By Martijn Naaijer
One of the goals of the CACCHT project is to integrate the Dead Sea Scrolls in the ETCBC database by converting them in the ETCBC encoding system. In a previous blogpost we explained how POS tagging of Hebrew texts can be done using an LSTM network. In this blogpost we show how the lexemes of the words in the biblical scrolls can be converted from the encoding done by Abegg to the ETCBC lexemes.
The text-fabric package containing the Dead Sea Scrolls has a variety of word features, such as number, gender, person, and lexeme. Some of these can be converted relatively straightforwardly to ETCBC encoding. An example is number. We assume that verb forms in the first person in the dss package correspond one to one with the first person in the ETCBC database.

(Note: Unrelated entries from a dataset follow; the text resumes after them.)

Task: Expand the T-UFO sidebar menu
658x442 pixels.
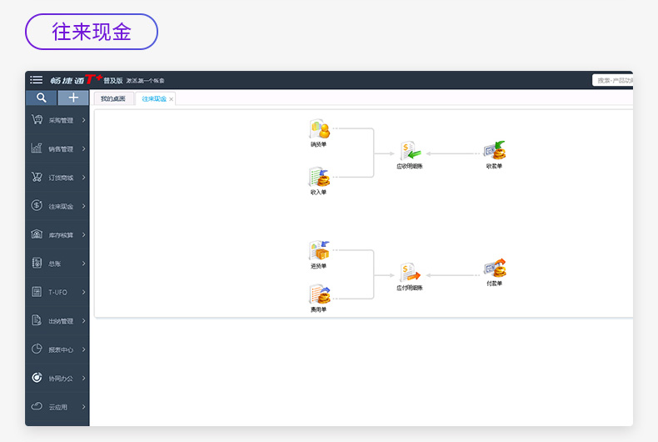Action: pos(57,292)
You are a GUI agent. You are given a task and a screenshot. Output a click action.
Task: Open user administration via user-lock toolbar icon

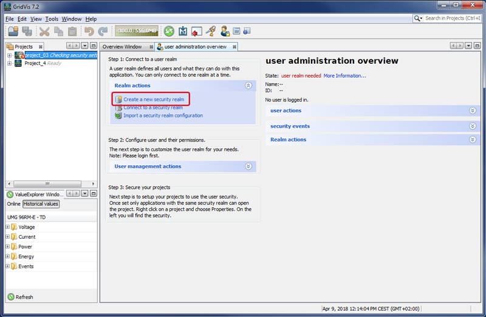coord(225,31)

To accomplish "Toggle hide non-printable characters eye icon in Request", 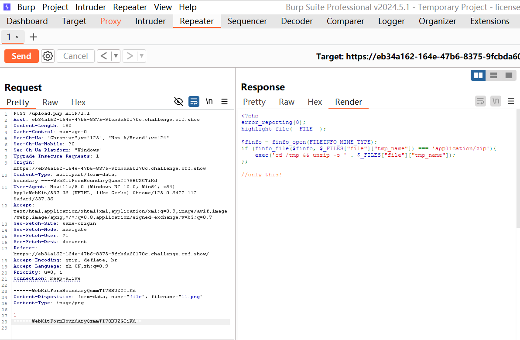I will 178,102.
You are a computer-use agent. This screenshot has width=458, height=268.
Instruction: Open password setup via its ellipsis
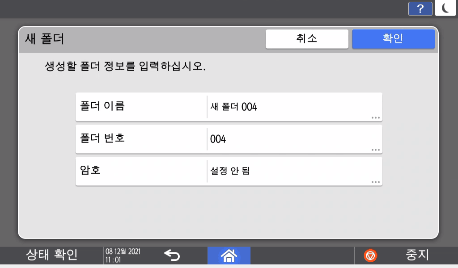[375, 181]
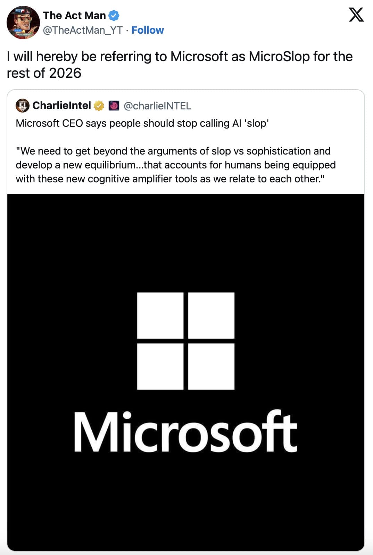Screen dimensions: 373x555
Task: Follow The Act Man
Action: [x=147, y=30]
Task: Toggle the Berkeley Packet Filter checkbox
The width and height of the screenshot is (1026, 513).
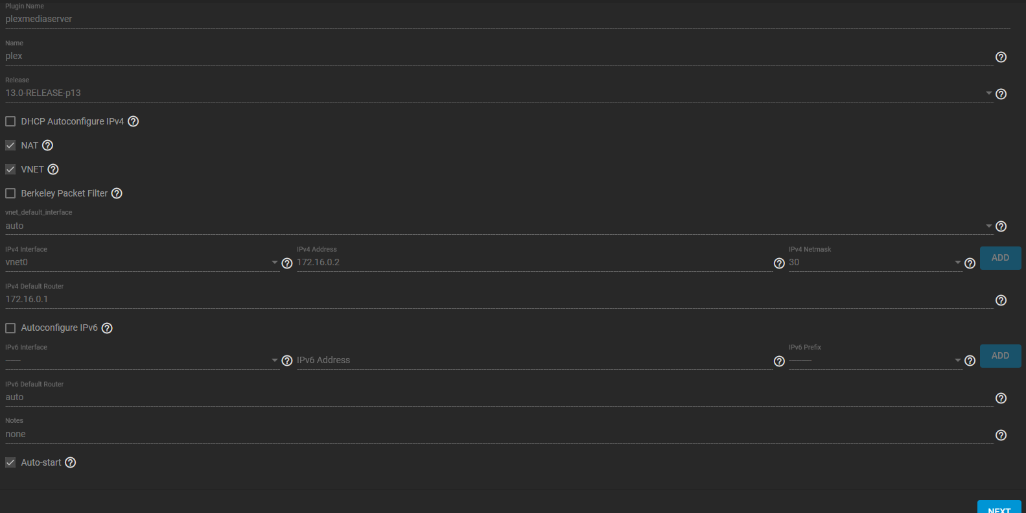Action: coord(10,193)
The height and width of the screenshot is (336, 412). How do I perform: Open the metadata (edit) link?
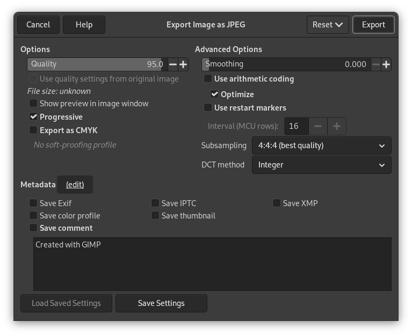[x=75, y=185]
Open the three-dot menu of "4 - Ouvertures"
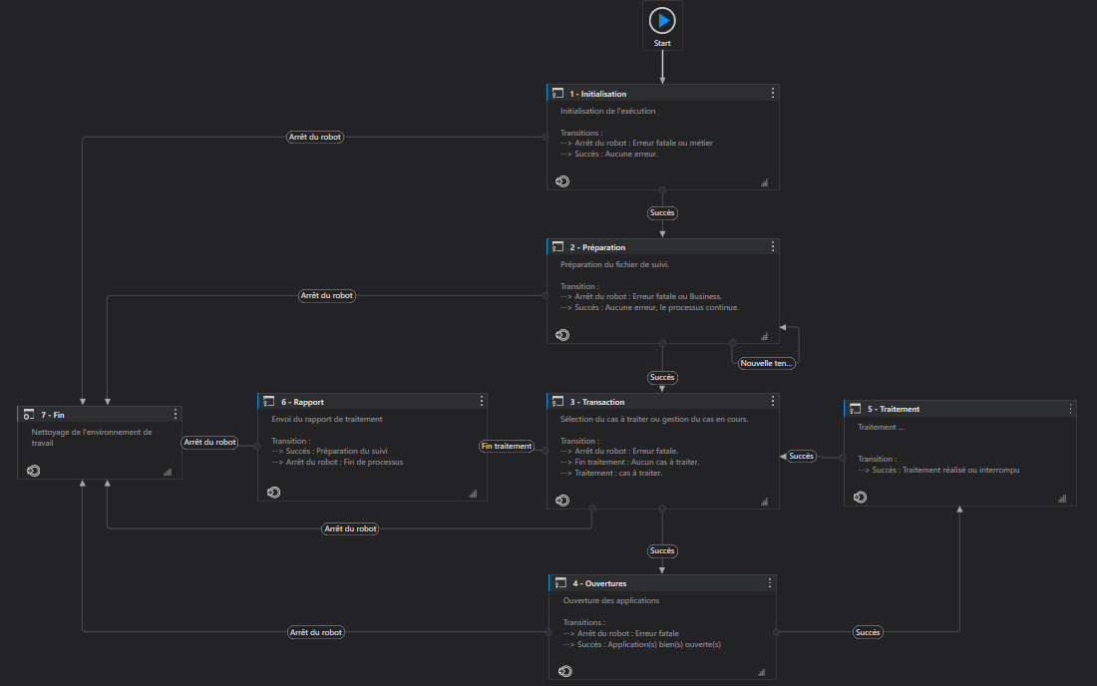 (x=770, y=582)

There are features, for which this correspondence cannot be applied straightforwardly. An example is the word feature part of speech. In the dss package there is the value "ptcl" (particle). This value corresponds with more values in the ETCBC database, like "conj" (conjunction) and "prep" (preposition).
Something similar is going on with the feature lexeme. In the ETCBC database, the lexemes are based on KBL lexicon, but in the course of time a whole range of improvements have been implemented, based on ongoing research. Therefore, it is to be expected, that there is not always a one to one correspondence between the lexemes of the dss package and the BHSA.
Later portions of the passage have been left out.